Over time, electro-migration can form small conductive dendrites between traces which eventually short the touch sensor channels and cause the touchscreen to fail prematurely (Figure 1). This is true for sensors that are fabricated on glass or plastic substrates. Copper traces are prone to the same effect, but at a slower rate than silver.
The dielectric materials in the sensor stack, such as the adhesives, are also subject to damage from the high electric field strengths and can begin to degrade optically as microscopic bubbles form, reducing the lifetime of the product.
Figure 1: Silver dendrites between display traces at 18V drive after a standard test cycle (504h, 60°C, 90% RH)

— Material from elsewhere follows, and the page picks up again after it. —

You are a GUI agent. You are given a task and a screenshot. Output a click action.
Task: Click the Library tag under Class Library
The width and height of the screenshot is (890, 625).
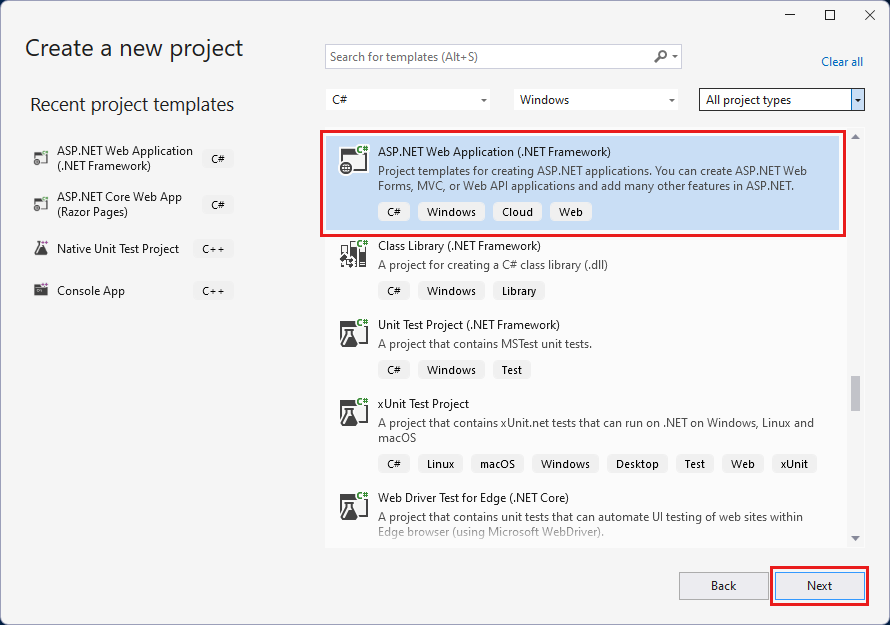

Low, neutral drive voltage
A much better way to solve the problem of detecting small signals in a high noise environment is to maintain a low drive voltage but to increase the touchscreen controller’s SNR. The touch-sensing performance achievable with a high-SNR touchscreen controller has recently been demonstrated in a reference design system, from TouchNetix, intended for deployment in industrial or automotive applications.
The demonstration touchscreen design is based on the aXiom AX310 touchscreen controller, which has an SNR of 80dB.
In the aXiom family of controllers, TouchNetix has made use of sophisticated narrowband transmission techniques little used previously in touchscreen systems. Allied to noise mitigation technology and a sophisticated DSP engine, the aXiom controller’s sensing architecture and analogue front end are so sensitive that they can recover the carrier even when it is thousands of times smaller than the interference.
The aXiom chip’s high sensitivity enables it to operate with a sinusoidal drive waveform at a low drive voltage of 2.5Vpk-pk with an overall neutral bias. This generates extremely low levels of electromagnetic emissions, enabling OEMs to easily meet CISPR25 Level 3 specifications for radiated emissions without implementing expensive noise counter-measures. The low drive voltage also dramatically reduces the risk of early touchscreen failure due to materials degradation in hot and humid environments.
Because of the high SNR, even with this very low drive voltage, excellent touchscreen performance is possible: the TouchNetix reference design demonstrates the ability to reliably detect finger touches through acrylic overlay more than 10mm thick, and even through screen assemblies with a small air gap.
Hover capability is equally impressive: the AX310 can detect a pre-contact target above the screen surface at a distance of more than 80mm. In contrast to existing methods for hover detection, the aXiom system requires no extra electrodes, and no extra edge margin is occupied around the outside edge of the touch panel.
The availability of the aXiom high-SNR touchscreen controller opens up new possibilities in display UI design, adding huge value to the touchscreen in vehicles and industrial equipment. Sculpted overlays and hover and zoom functions make the touchscreen much easier to use and, combined with low emissions and minimal rates of materials degradation, is transforming the OEM’s approach to modern touchscreen design.